PICD: Versatile Perceptual Image Compression with Diffusion Rendering¶

Conference: CVPR 2025
arXiv: 2505.05853
Code: None
Area: Diffusion Models / Image Compression
Keywords: Perceptual Image Compression, Diffusion Model Rendering, Screen Content Compression, Text Accuracy, Image Codec

TL;DR¶

PICD proposes a versatile perceptual image compression framework. By losslessly encoding text information and "rendering" it with the compressed image using a diffusion model, the method improves the conditional diffusion model across three levels (domain level, adapter level, and instance level), simultaneously achieving high visual quality and high text accuracy for both screen content and natural images.

Background & Motivation¶

Background: Perceptual Image Compression utilizes generative models (GANs or diffusion models) as decoders to maintain high visual quality at low bitrates. Representative methods include MS-ILLM, PerCo, CDC, etc. These methods achieve perceptual losslessness by matching the marginal distribution of reconstructed images to the original image distribution.

Limitations of Prior Work: Existing perceptual codecs perform well on natural images but poorly on screen content (e.g., screenshots, web pages). The core issue is that perceptual codecs only guarantee marginal distribution matching, ignoring the accuracy of specific textual content—for instance, reconstructing the letter "a" from the original image as "c" is still considered perceptually lossless, which is unacceptable for screen content. Conversely, existing screen content codecs (such as VTM-SCC) prioritize textual accuracy but suffer from poor perceptual quality, resulting in severe blurriness under low bitrates.

Key Challenge: There is a conflict between text accuracy and perceptual quality—the former requires precise reconstruction of specific pixels, while the latter allows for "reasonable substitutions." Under the rate-distortion-perception three-way trade-off, satisfying both simultaneously is highly challenging.

Goal: To design a versatile perceptual codec effective for both screen content and natural images, achieving both high text accuracy and high visual quality.
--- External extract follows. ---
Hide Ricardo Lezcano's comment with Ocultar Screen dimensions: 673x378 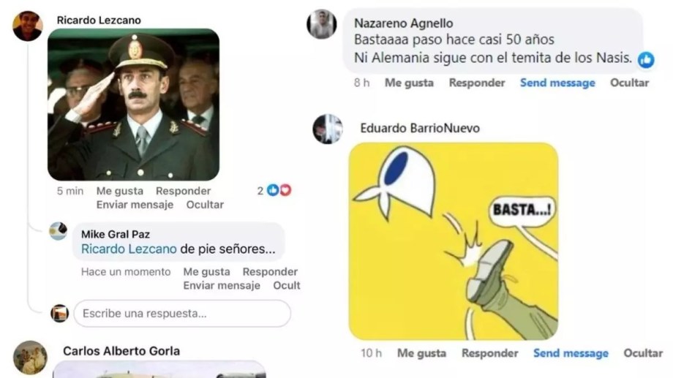(x=205, y=205)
Key Insight: It is observed that text information itself has very low entropy (compressible losslessly into just a few KB). Furthermore, according to \(H(Y|Z) + H(Z) = H(Y)\), encoding text first followed by conditional image encoding theoretically does not increase the total bitrate. Therefore, text and images can be encoded separately, and then "rendered" together into a complete reconstructed image using a diffusion model.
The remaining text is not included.